● TEXTO DA PÁGINA:

* * * * * * *

SHERNO ou memórias da guerra na Guiné

 

OS TOMATES DO PRETO

 

        

 

a parte da tarde estava eu sentado na frente do abrigo, com a arma ao colo, ao mesmo tempo que os meus pensamentos vagueavam, sei lá por onde, quando de repente vejo sair da tabanca em frente um homem acompanhado de duas mulheres. Tudo isso era normal, só que o homem ‘’coitado’’, vinha todo derreado, segurando no enorme par de testículos, maiores ainda que uma bola de cautchú. Nunca tal tinha visto na minha vida. Aquilo era um fenómeno. Mas que grande par de tomates.

         Aproximei‑me para ver melhor e fiquei de boca aberta. Coitado, pensei eu, mas que grande sofrimento, e ainda por cima como se não bastasse, para se deslocar tinha de andar sempre com os tomates na mão. Pobre homem que vivia completamente escondido e isolado, com vergonha de mostrar a sua terrível fatalidade.

         As ervas e as plantas que as mulheres ferveram e lhe aplicaram ali pouco ou nada adiantavam, visto ser uma hérnia e hérnia não é doença. Neste caso só a cirurgia lhe podia valer, caso contrário não parava de aumentar, até que um dia acabava por rebentar e o homem acabaria por morrer.

* * * * * * *

● TAREFAS E EXERCÍCIOS:
(a) Atualize o relato: copie tudo desde "Aproximei‑me para ver" até "acabaria por morrer.", trocando "ervas" por "folhas".
(b) Responda com base no relato:
(i) Na parte da tarde, onde se encontrava quem narra?
(ii) Quem acompanhava o homem que saiu da tabanca?
(iii) O que podia valer ao homem, segundo o relato?

● DADOS FORNECIDOS:

* * * * * * *

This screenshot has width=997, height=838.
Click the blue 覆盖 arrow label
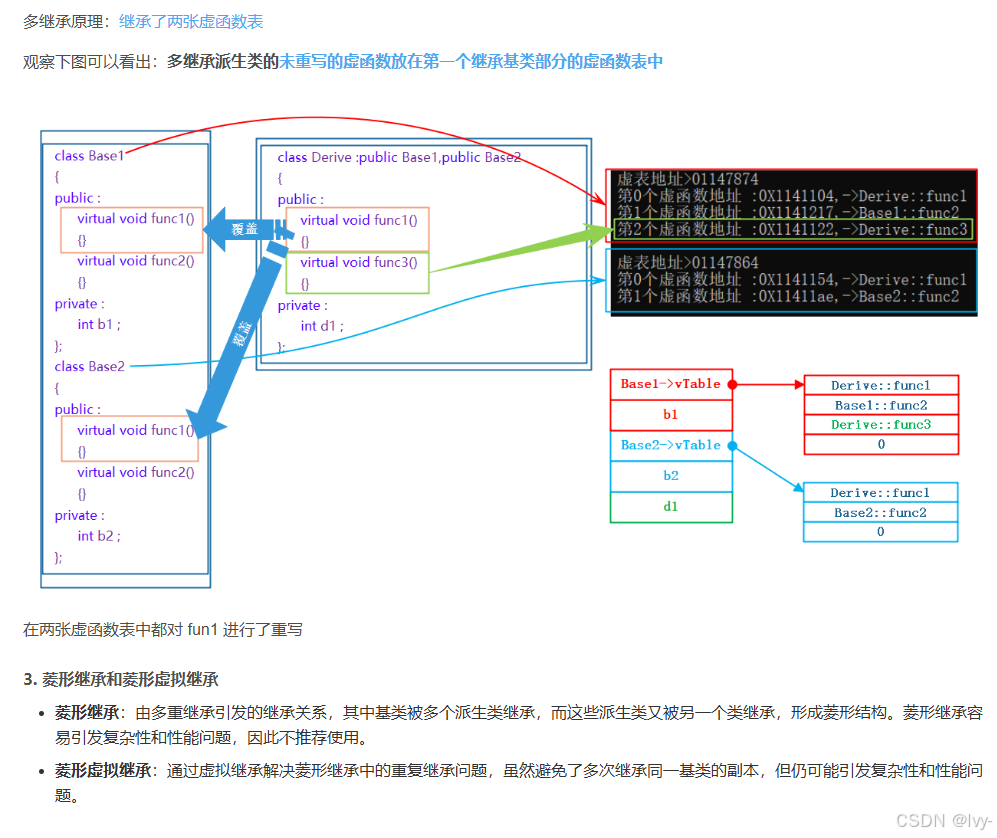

* * * * * * *

● RESPOSTAS ÀS TAREFAS:
(a)
Aproximei‑me para ver melhor e fiquei de boca aberta. Coitado, pensei eu, mas que grande sofrimento, e ainda por cima como se não bastasse, para se deslocar tinha de andar sempre com os tomates na mão. Pobre homem que vivia completamente escondido e isolado, com vergonha de mostrar a sua terrível fatalidade.

         As folhas e as plantas que as mulheres ferveram e lhe aplicaram ali pouco ou nada adiantavam, visto ser uma hérnia e hérnia não é doença. Neste caso só a cirurgia lhe podia valer, caso contrário não parava de aumentar, até que um dia acabava por rebentar e o homem acabaria por morrer.

(b)
(i) Na frente do abrigo, com a arma ao colo.
(ii) Duas mulheres.
(iii) Só a cirurgia.